Berlusconi vede i vertici azzurri, ora rilanciamo Forza Italia

Silvio Berlusconi, rientrato nella capitale, si riunisce con i vertici di Forza Italia a palazzo Grazioli. A pranzo il Cavaliere fa il punto della situazione con i suoi fedelissimi. Sul tavolo, il risultato ottenuto dal partito alle ultime amministrative, dopo i ballottaggi della scorsa domenica. Ma tra i temi trattati c’è anche quello che riguarda il rilancio di Forza Italia, fino ad arrivare alla linea politica da adottare in vista del voto sul ddl scuola e sulle riforme costituzionali. Giovedì, inoltre, è probabile un incontro di Berlusconi con tutti i coordinatori regionali di Fi per parlare delle strategie sul territorio.  

Nelle prossime ore potrebbe esserci anche un incontro con Denis Verdini, dopo le voci di un possibile strappo per divergenze di vedute sulla gestione di Fi e sulle riforme, una volta archiviato il Nazareno. Per evitare un nuovo strappo dopo quello dei ‘fittiani’, Berlusconi potrebbe concedere libertà di coscienza sul voto alle riforme renziane. Verdini, invece, visto che alla Camera avrebbe delle difficoltà a trovare i numeri alla Camera, rinuncerebbe all’idea di fare gruppi autonomi. 

Il Berlusca a palazzo Grazioli riceve anche Michaela Biancofiore, con ogni probabilità per un chiarimento dopo le indiscrezioni della scorsa settimana secondo cui la parlamentare azzurra e storica fedelissima del Cavaliere era pronta a lasciare Forza Italia. Il rapporto tra i due, viene spiegato al termine dell’incontro, è e resta saldo e solido, ma per Biancofiore e’ necessario quanto mai un rilancio reale e concreto di Forza Italia, sulle basi del merito, dell’equita’ e all’insegna delle regole.
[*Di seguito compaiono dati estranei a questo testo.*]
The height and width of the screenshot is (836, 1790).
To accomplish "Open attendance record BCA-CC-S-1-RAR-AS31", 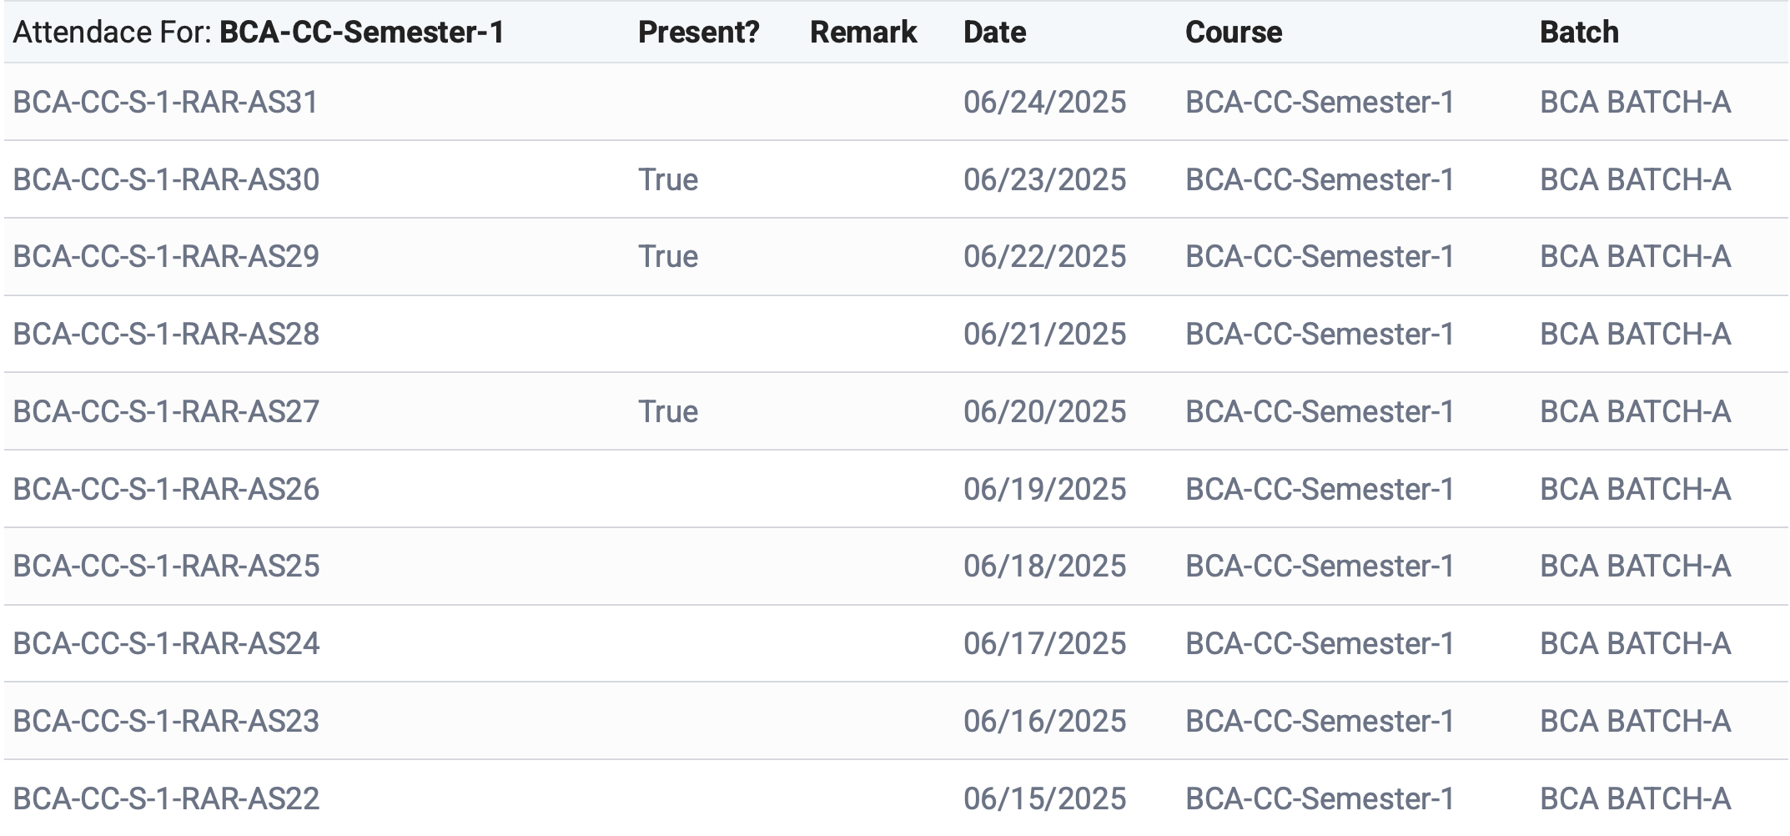I will point(165,103).
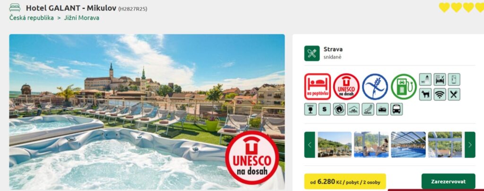The image size is (484, 191).
Task: Click the indoor pool icon
Action: pyautogui.click(x=354, y=109)
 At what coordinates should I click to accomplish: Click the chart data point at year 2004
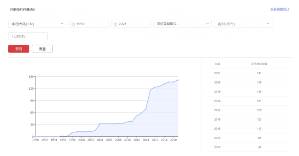(x=100, y=124)
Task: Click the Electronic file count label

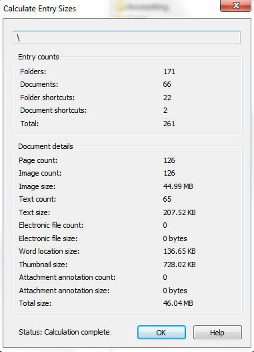Action: (51, 225)
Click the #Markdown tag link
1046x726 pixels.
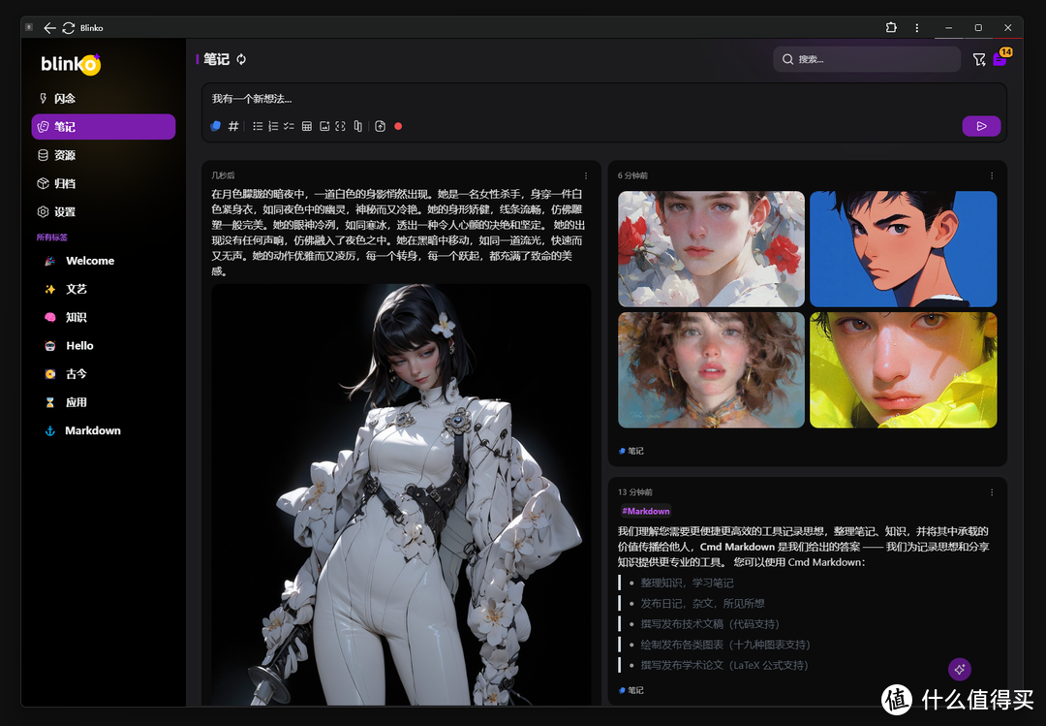click(x=646, y=511)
Vanno riaffermate, secondo la parlamentare azzurra, le politiche proprie di FI con un effettivo coinvolgimento di tutti. L’amazzone azzurre e l’uomo di Arcore si sentiranno ancora nel fine settimana, per proseguire nella discussione che gira intorno al rilancio del partito.

L’UOMO IMMAGINE DEL CAV NEI GUAI Tra gli indagati nell’inchiesta della Procura di Roma su appalti in cambio di soldi e assunzioni anche Roberto Gasparotti, gia’ curatore dell’immagine televisiva di Silvio Berlusconi, e Giovanni Mastropietro, gia’ direttore della fotografia dello stesso Cavaliere. L’ipotesi dell’accusa e’ che possano aver preso soldi dall’imprenditore David Biancifiori.